• [ASSIGNMENT] List each line in the data below that contains the word "should". Treat uppercase and lowercase as different.
#####
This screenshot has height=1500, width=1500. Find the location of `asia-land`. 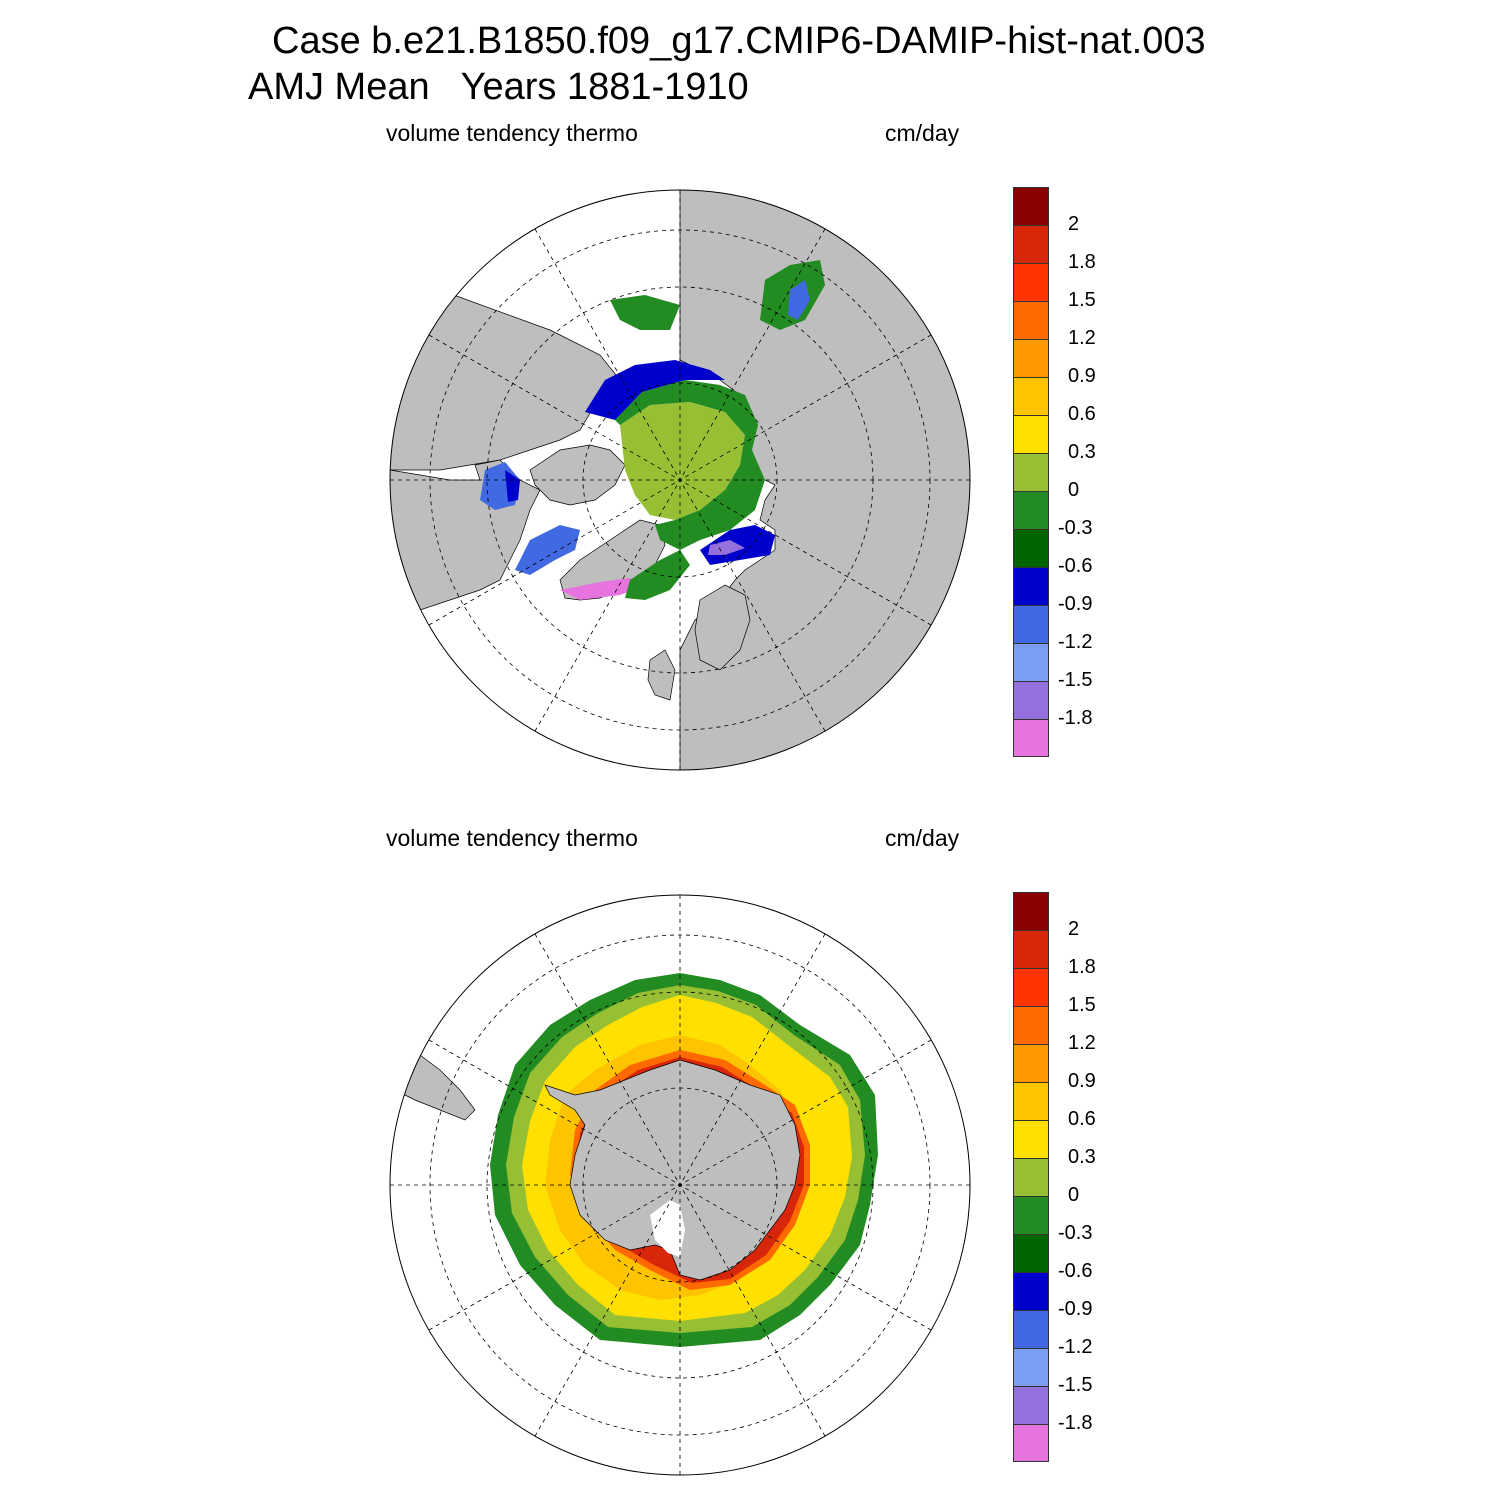

asia-land is located at coordinates (506, 380).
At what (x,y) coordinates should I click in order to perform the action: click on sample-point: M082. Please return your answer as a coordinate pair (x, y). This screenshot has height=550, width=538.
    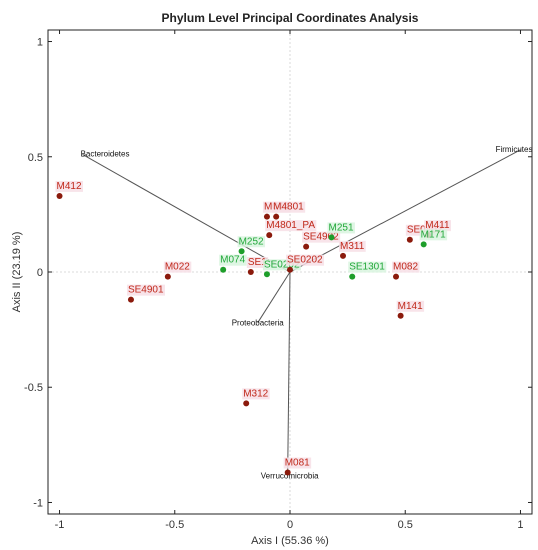
    Looking at the image, I should click on (406, 270).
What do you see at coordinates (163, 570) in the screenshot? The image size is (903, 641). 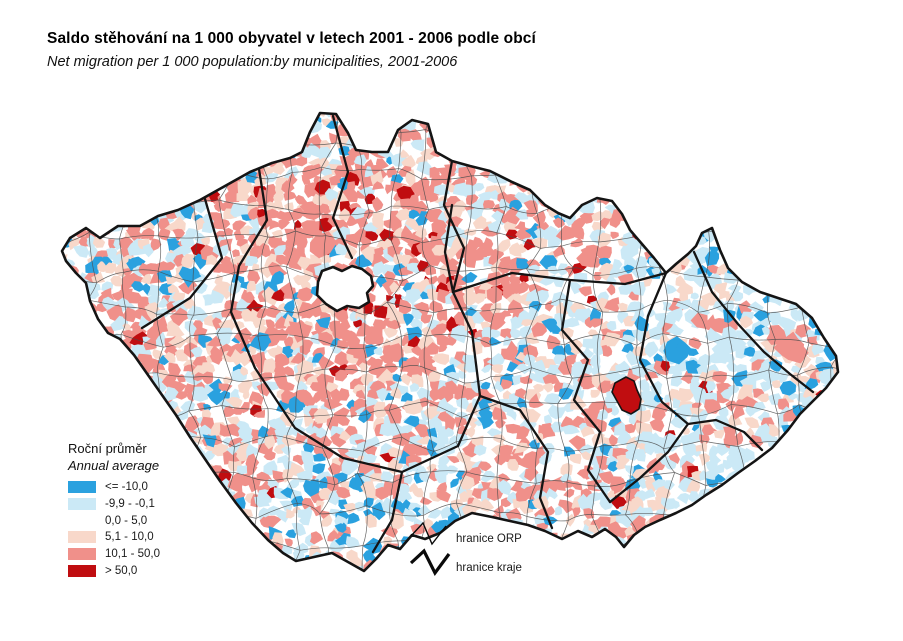 I see `legend-item: > 50,0` at bounding box center [163, 570].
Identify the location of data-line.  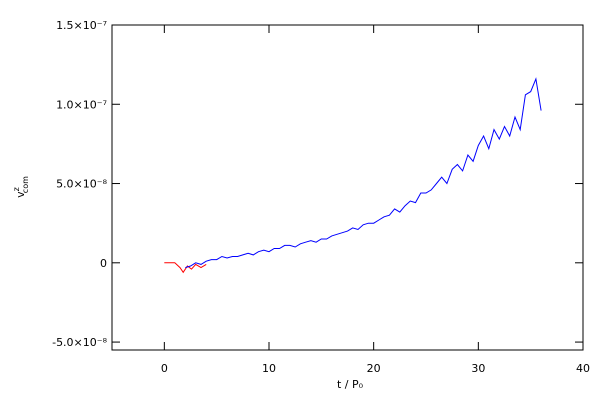
(186, 268).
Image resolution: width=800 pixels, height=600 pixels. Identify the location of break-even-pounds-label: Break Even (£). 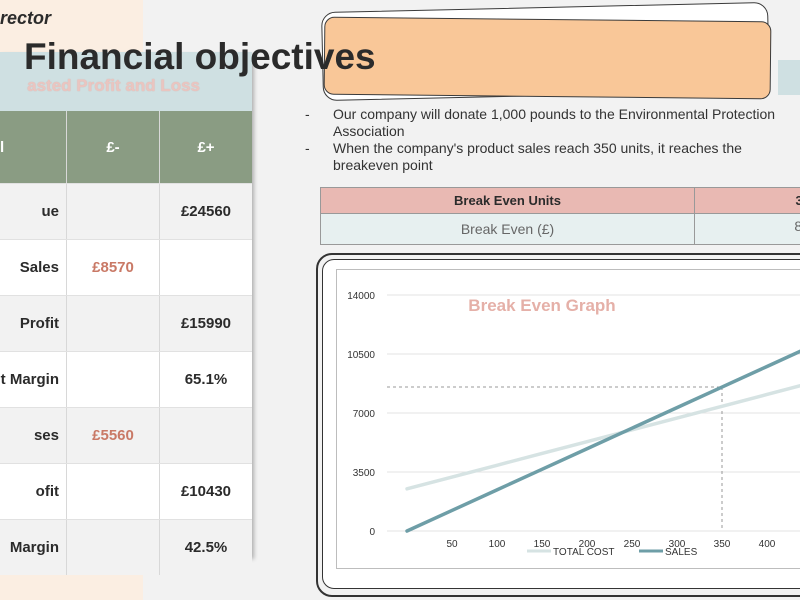
(508, 228).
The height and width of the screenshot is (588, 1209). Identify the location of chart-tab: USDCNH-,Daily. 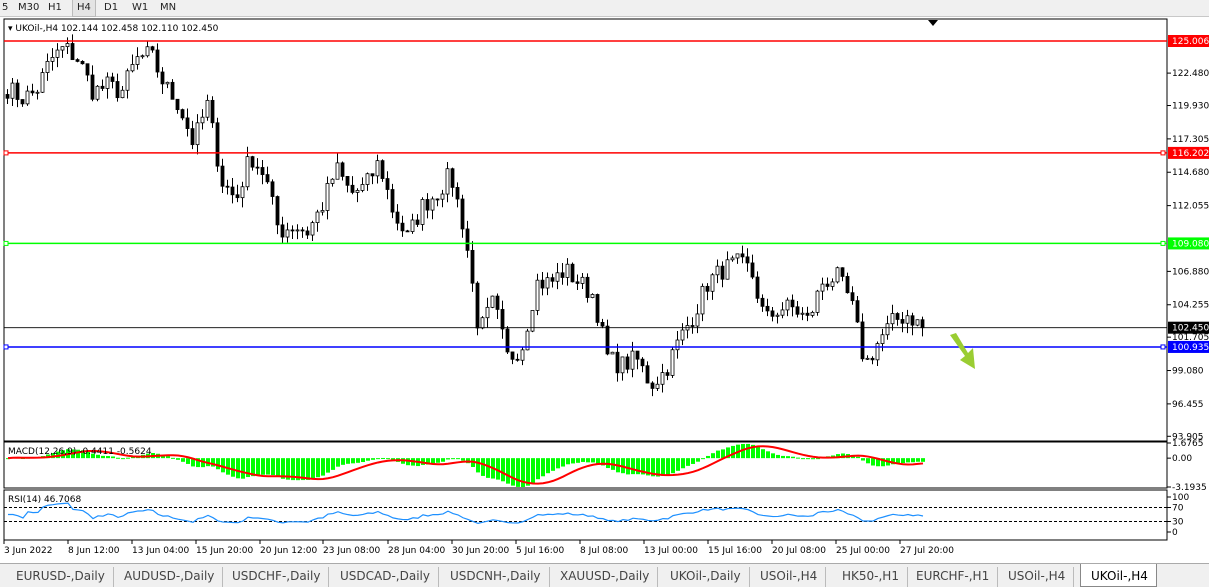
#####
• [ANSWER BOX]
At what (x,y) coordinates should I click in order to perform the action: click on sample-point: M082. Please return your answer as a coordinate pair (x, y). This screenshot has height=550, width=538.
    Looking at the image, I should click on (406, 270).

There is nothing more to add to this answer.